Stream Processing

Single event data in Stream Processing - As we saw in previous section, all aggregation can be simply enabled using “stat”:1/2/3/4/5 option, nothing else and the db will do this in run time continuous manner. However we need to do lot more than just aggregation. For example:

"refr" : refer to other streams and get some attributes using the join condition.

"catr" : we would need to compute new attributes and their values from existing ones.

"stat" : statistical computations, mean avg, count, unique count, std dev, kurtosis, etc.

"gpby" : groupby in running manner.

"join" : join the stream with other stream to produce data (set of attributes) to send it to other stream.

"fltr" : filter the stream based on some conditions and send the filtered set of attributes to other stream.

"cepq" : run cep query to figure out interesting patterns and send the identified pattern to other stream.

"enty" : keep the long term entity based data computed ready for consumption.

"cvar" : compute covariance or relation between any two attributes.

"train" : train a model and deploy for prediction.

"pred" : predict on stream using a model.

"notif" : notify in case of filter, join cep or pred output.

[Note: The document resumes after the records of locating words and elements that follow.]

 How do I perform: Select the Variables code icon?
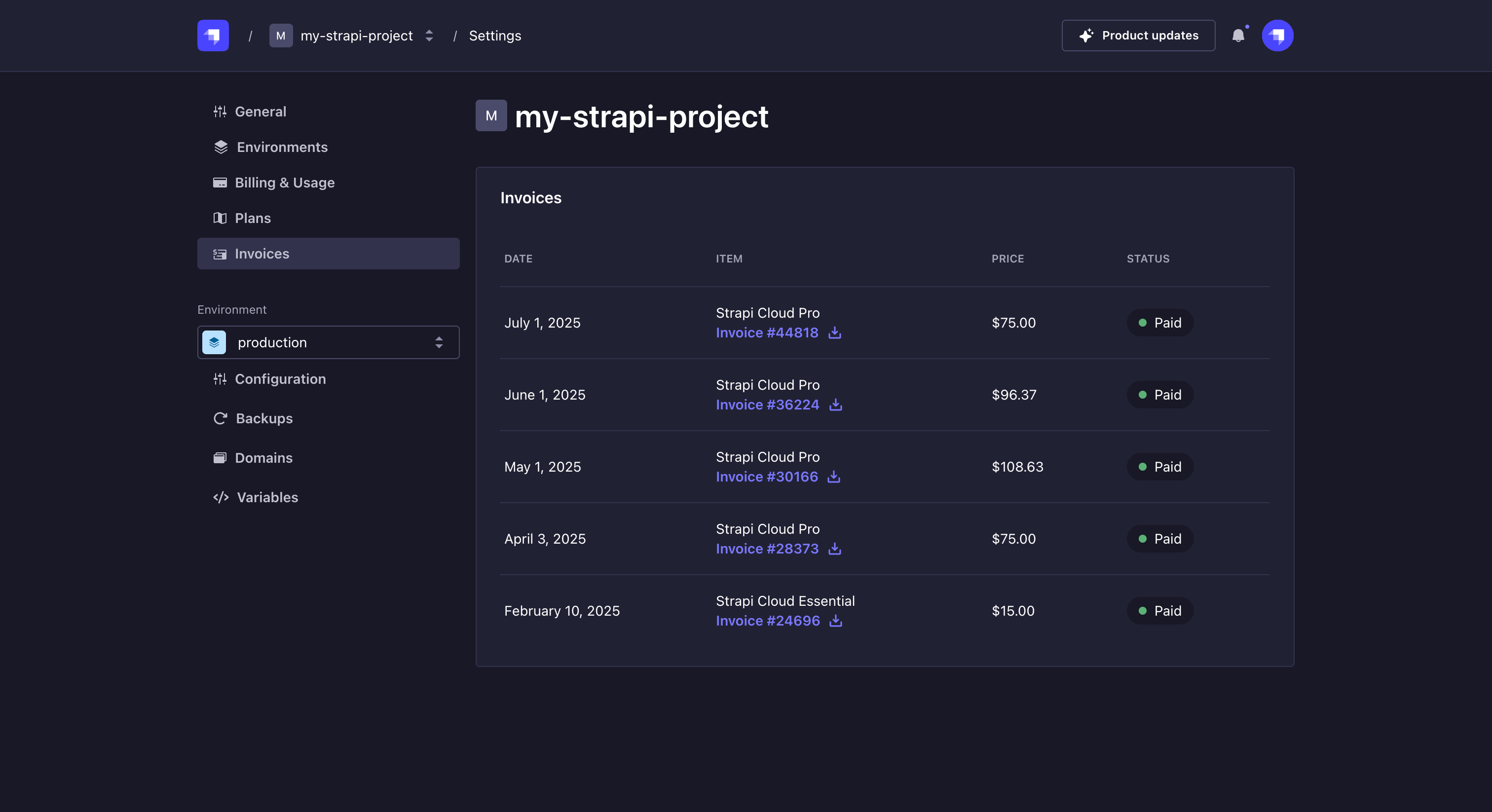(220, 497)
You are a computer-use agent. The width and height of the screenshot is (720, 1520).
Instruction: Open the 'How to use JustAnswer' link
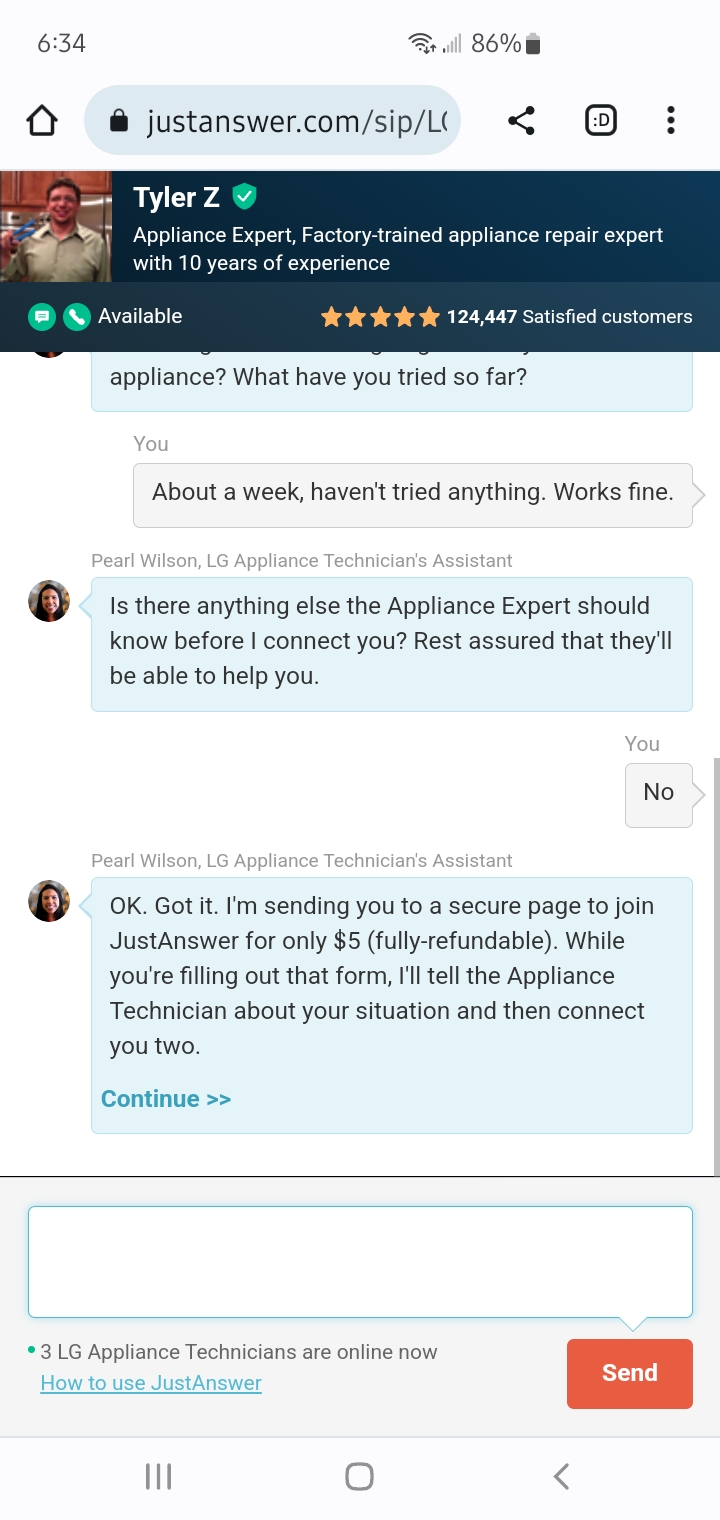(150, 1381)
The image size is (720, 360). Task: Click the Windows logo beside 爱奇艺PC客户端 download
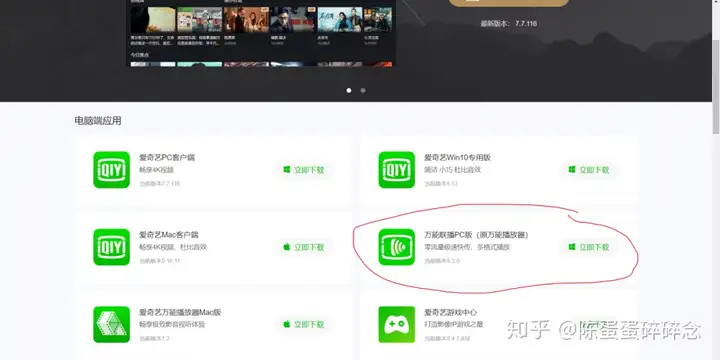287,169
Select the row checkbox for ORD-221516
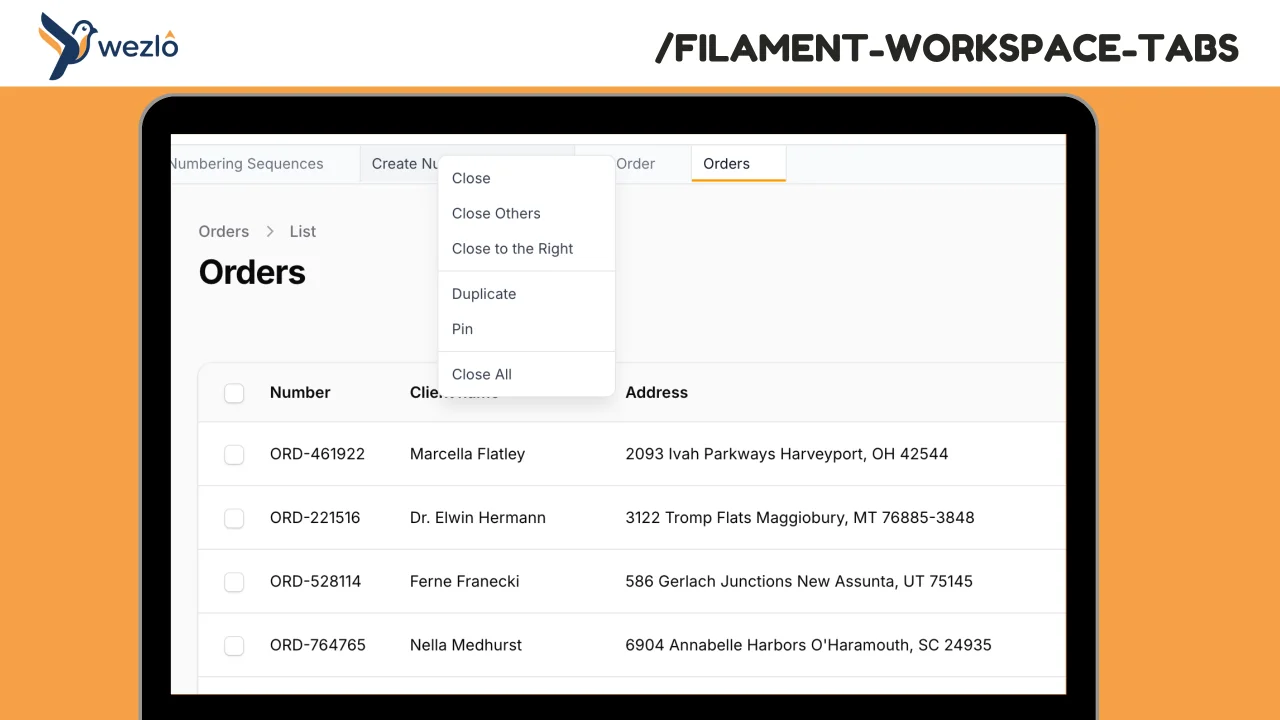The height and width of the screenshot is (720, 1280). (233, 518)
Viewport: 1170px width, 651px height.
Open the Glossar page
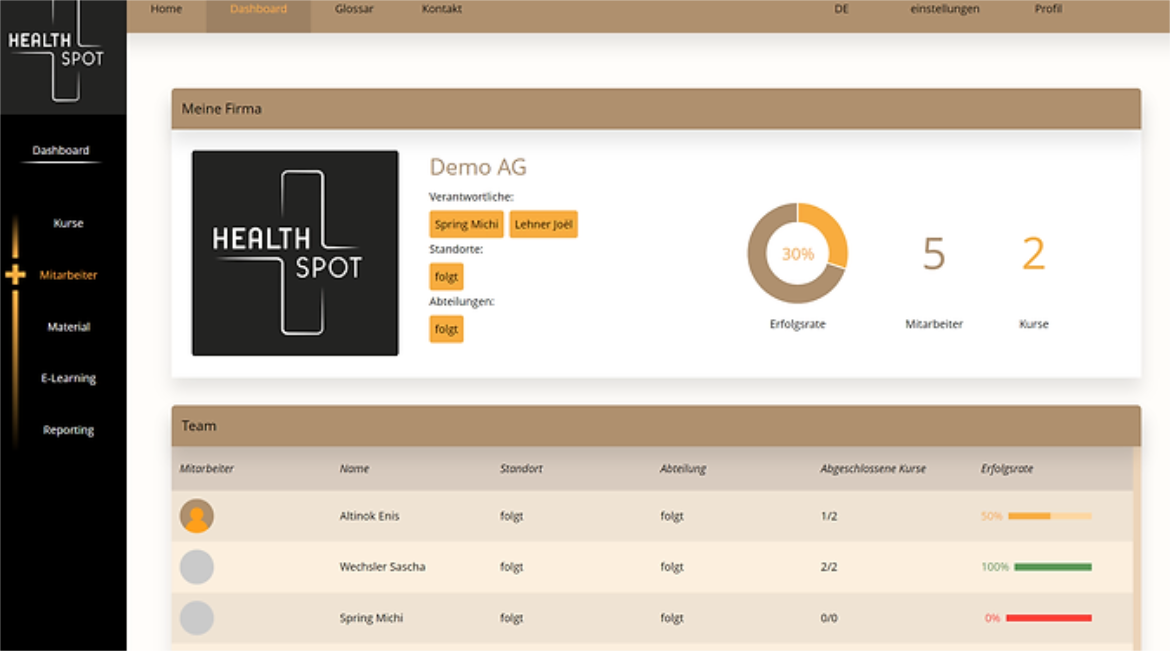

And do all these for every single event data that is ingested into the system, in real time continuous manner. These are very powerful processing for event in real time for every single event, one at a time and not in batch manner. There is another article on why batch processing can't be true real time processing.

Now let’s go into each one of these one by one.

Processing Details

When event (data) is ingested into the BangDB, it uses the schema to process the event in a particular order. One single event or data could go through several processing, which could be recursive as well, dependent on the schema defined.

Here is the order of processing for the event:

preprocess();
put();
postprocess();

First, event goes through pre processing of data, then the data is put into the stream and finally post processing happens. All of these could trigger another event which could go through the same chain of processing.

These triggered events could be:

Many of these are sync processing or async, it's upto db to decide how to arrange these for best optimisation of the efficiencies. For example: notification send process is always async but the internal computations for CEP or join vis a vis maintained data structure are completely up to the db and it decides based some logic for best performance.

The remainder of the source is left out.